Extracted entries section start

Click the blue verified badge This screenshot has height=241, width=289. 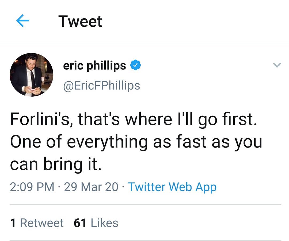136,65
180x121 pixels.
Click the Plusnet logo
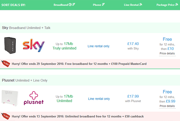[x=34, y=98]
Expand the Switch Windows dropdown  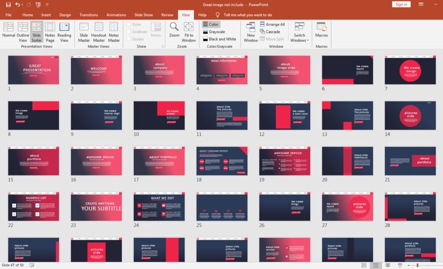(299, 31)
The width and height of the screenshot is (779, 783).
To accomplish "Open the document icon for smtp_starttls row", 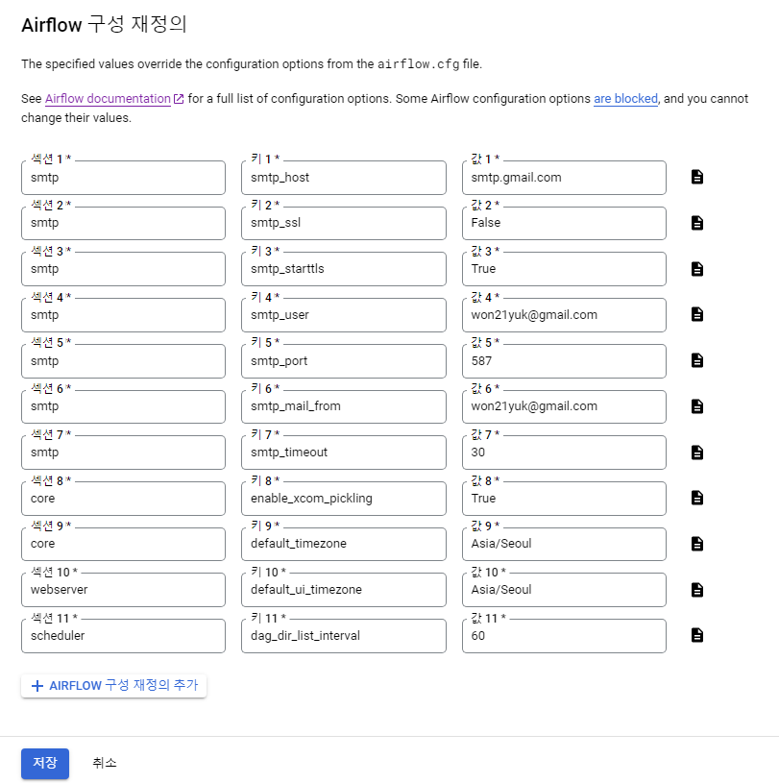I will point(696,268).
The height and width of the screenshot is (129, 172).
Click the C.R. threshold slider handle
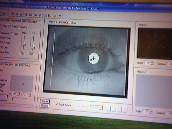(x=33, y=48)
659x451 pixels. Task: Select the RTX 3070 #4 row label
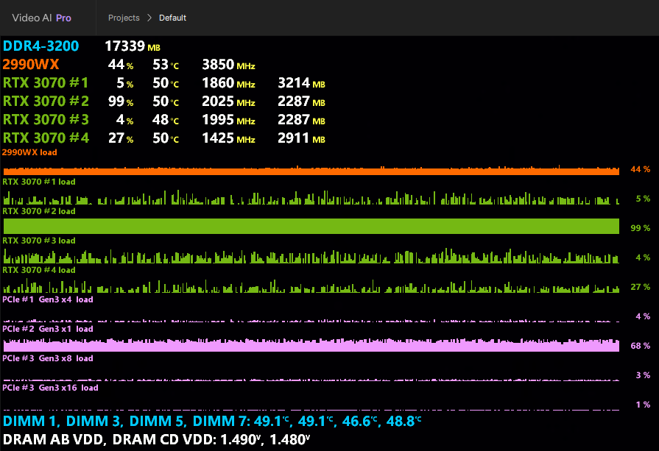pyautogui.click(x=46, y=138)
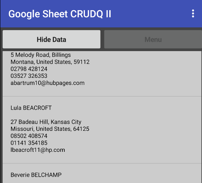Tap the abartrum10@hubpages.com email line
The image size is (202, 183).
pos(48,83)
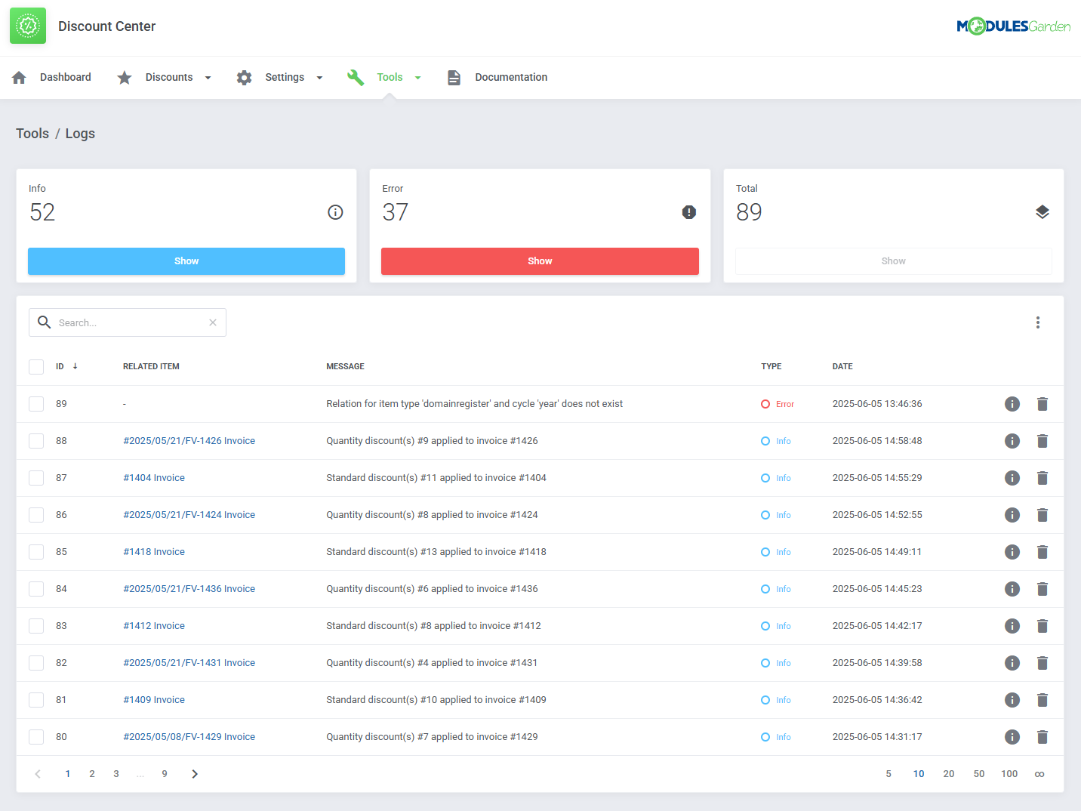Open the Tools dropdown chevron
Screen dimensions: 1081x811
point(418,77)
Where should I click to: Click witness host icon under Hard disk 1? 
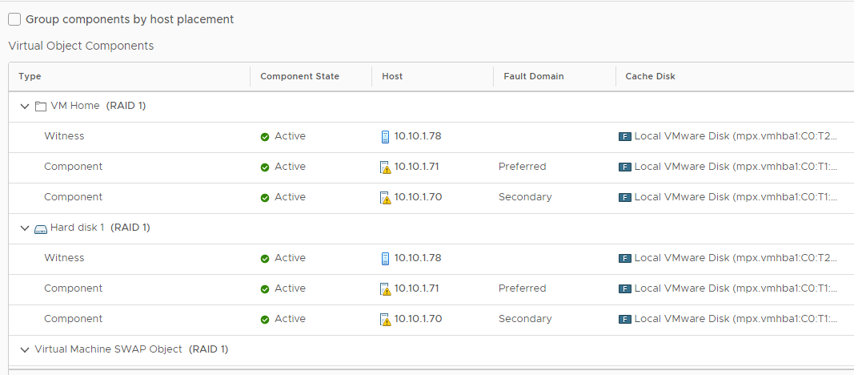pyautogui.click(x=385, y=258)
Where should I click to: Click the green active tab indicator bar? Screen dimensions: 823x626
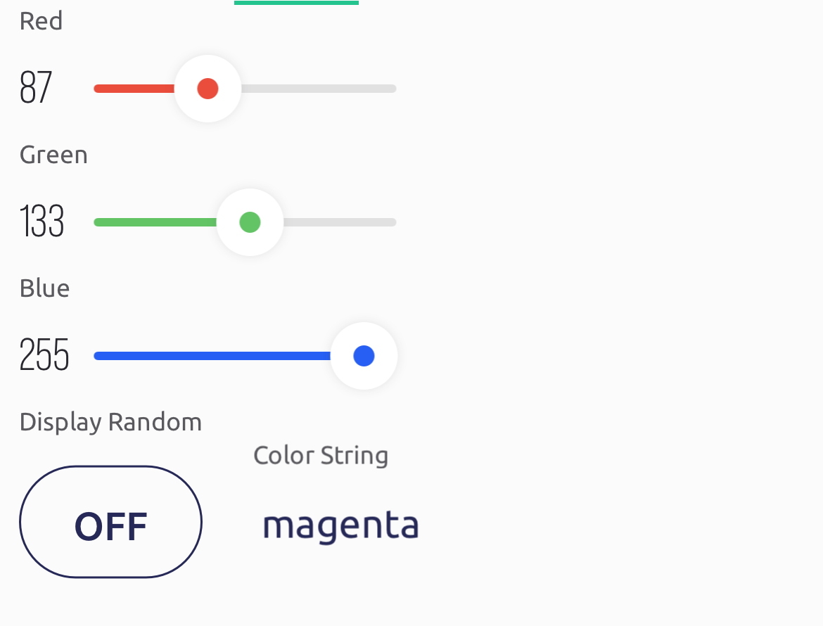297,3
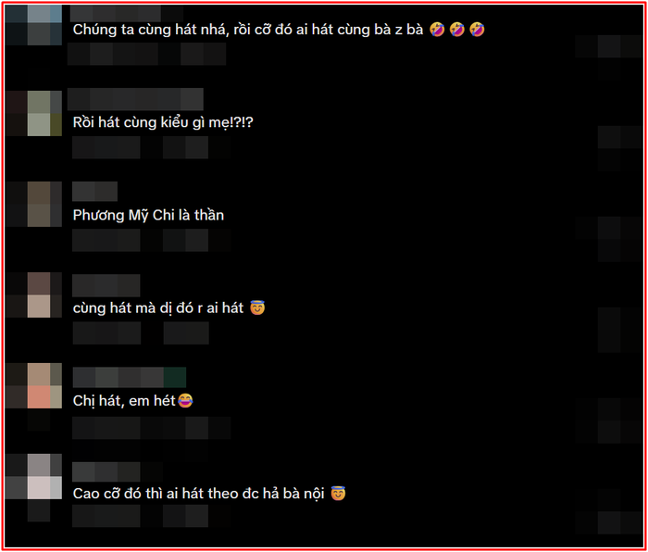Viewport: 648px width, 552px height.
Task: Open blurred username above "Rồi hát cùng kiểu gì mẹ"
Action: (x=135, y=99)
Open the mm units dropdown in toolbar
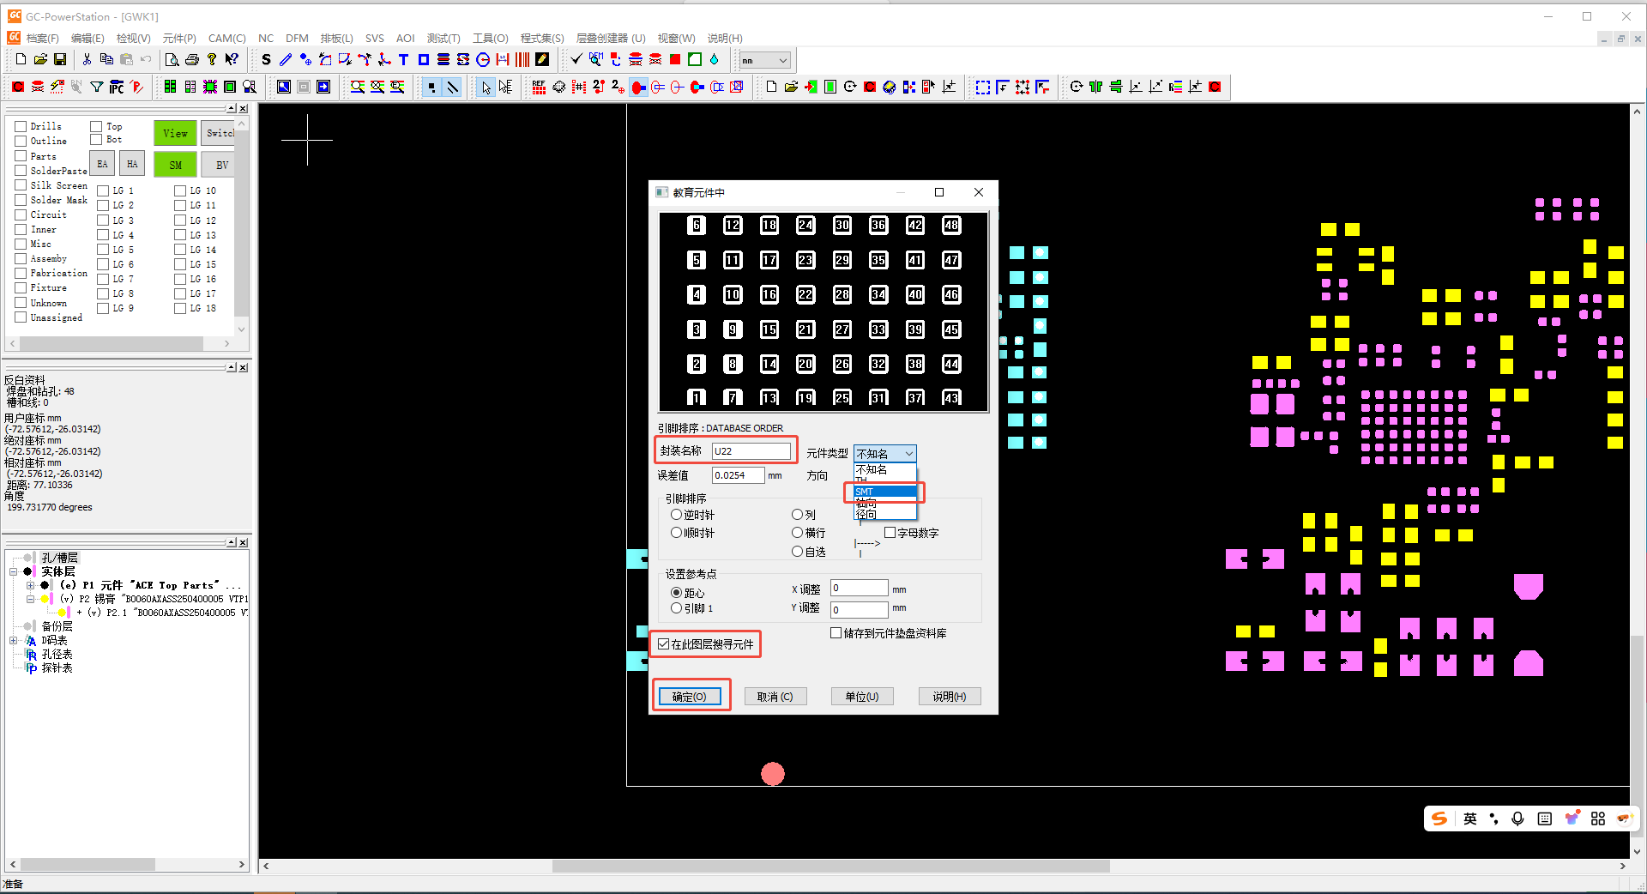The height and width of the screenshot is (894, 1647). [x=782, y=60]
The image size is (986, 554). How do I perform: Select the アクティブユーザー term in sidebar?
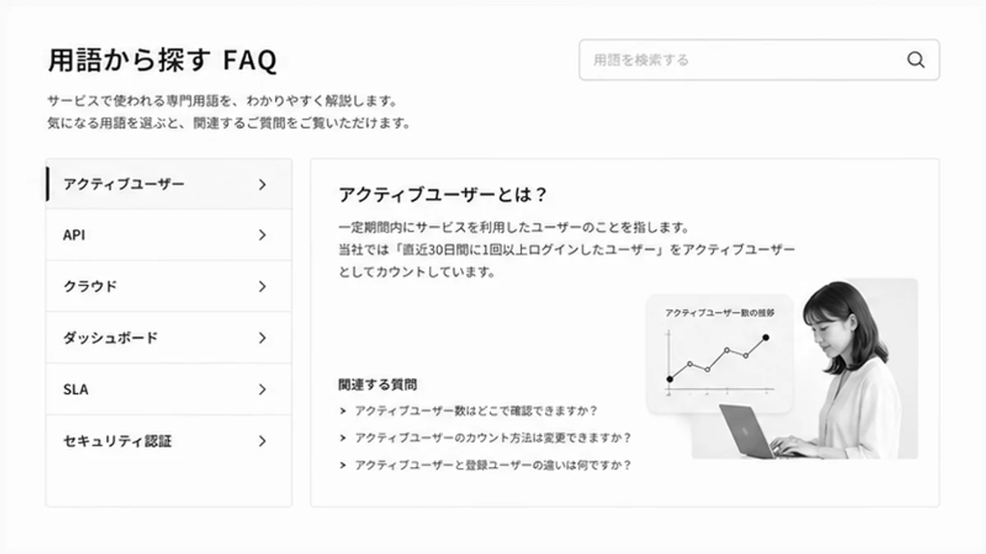pyautogui.click(x=168, y=184)
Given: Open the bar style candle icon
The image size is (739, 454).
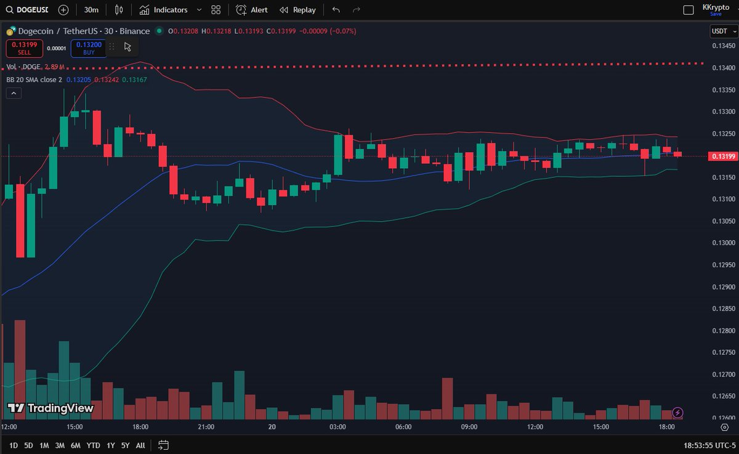Looking at the screenshot, I should coord(119,9).
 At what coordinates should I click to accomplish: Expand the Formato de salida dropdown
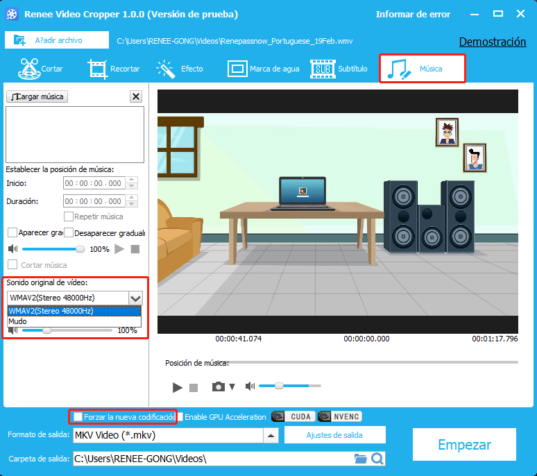[x=271, y=435]
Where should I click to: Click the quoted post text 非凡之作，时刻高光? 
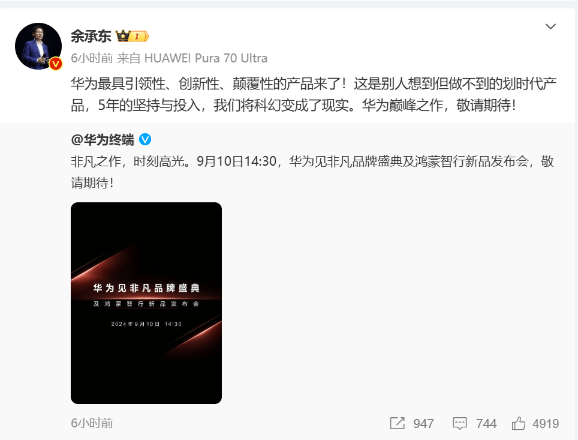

Extracted entries section end

**Work required**:
Begin with the line that contains "Click the C.R. threshold slider handle" and repeat every line through the end of the data, exactly and only those lines, leaving out the pictures.

**Your response**:
Click the C.R. threshold slider handle
(x=33, y=48)
659x451 pixels. Task: Select the RTX 3070 #4 row label
pyautogui.click(x=46, y=138)
Tap the abartrum10@hubpages.com email line
The image size is (202, 183).
pos(48,83)
Open the Tools dropdown chevron
Screen dimensions: 1081x811
point(418,77)
Where should I click to: Click witness host icon under Hard disk 1? 
pyautogui.click(x=385, y=258)
Where should I click to: Click the green active tab indicator bar? Screen dimensions: 823x626
297,3
Viewport: 648px width, 552px height.
Task: Open blurred username above "Rồi hát cùng kiểu gì mẹ"
Action: (x=135, y=99)
Open the mm units dropdown in toolbar
The height and width of the screenshot is (894, 1647). [x=782, y=60]
The image size is (986, 554). How do I perform: Select the アクティブユーザー term in sidebar?
pyautogui.click(x=168, y=184)
Given: Open the bar style candle icon
The image size is (739, 454).
Looking at the screenshot, I should coord(119,9).
 At what coordinates should I click to accomplish: Expand the Formato de salida dropdown
[x=271, y=435]
Where should I click to: Click the quoted post text 非凡之作，时刻高光? 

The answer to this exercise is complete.